Data excerpts:
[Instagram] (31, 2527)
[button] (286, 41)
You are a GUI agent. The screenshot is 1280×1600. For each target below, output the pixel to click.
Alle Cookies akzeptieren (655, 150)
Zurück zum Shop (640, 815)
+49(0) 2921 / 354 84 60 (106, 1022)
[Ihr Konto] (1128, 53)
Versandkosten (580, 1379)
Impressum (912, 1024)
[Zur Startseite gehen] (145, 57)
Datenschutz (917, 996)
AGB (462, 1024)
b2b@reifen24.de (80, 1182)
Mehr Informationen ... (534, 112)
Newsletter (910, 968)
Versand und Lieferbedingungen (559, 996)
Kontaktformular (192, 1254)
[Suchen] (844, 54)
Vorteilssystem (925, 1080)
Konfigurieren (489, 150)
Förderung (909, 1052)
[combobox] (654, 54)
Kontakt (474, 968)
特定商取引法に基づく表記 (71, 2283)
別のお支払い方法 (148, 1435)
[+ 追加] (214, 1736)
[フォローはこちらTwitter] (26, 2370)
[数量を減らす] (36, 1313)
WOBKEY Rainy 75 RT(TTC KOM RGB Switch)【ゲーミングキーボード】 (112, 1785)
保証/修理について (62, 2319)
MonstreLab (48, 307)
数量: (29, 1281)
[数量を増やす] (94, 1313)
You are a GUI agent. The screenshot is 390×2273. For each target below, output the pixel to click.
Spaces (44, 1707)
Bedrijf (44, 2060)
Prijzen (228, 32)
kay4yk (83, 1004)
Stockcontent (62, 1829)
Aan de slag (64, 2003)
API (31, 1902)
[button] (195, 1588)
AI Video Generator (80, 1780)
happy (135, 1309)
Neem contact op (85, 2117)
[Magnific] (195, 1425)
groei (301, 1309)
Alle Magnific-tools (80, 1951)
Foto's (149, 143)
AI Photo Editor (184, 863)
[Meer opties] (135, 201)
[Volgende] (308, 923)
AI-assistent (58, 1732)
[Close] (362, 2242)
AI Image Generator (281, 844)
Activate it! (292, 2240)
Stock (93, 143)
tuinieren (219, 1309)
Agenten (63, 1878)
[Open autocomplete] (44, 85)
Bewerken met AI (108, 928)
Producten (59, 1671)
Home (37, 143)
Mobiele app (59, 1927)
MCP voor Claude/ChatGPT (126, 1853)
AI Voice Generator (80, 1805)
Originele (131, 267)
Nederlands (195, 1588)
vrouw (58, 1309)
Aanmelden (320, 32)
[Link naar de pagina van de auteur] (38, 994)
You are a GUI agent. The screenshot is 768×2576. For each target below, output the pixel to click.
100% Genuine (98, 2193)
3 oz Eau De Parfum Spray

Problem requirements |
Find the lines above that contain the word "Generator" and collect them.

Exercise result |
AI Video Generator (80, 1780)
AI Image Generator (281, 844)
AI Voice Generator (80, 1805)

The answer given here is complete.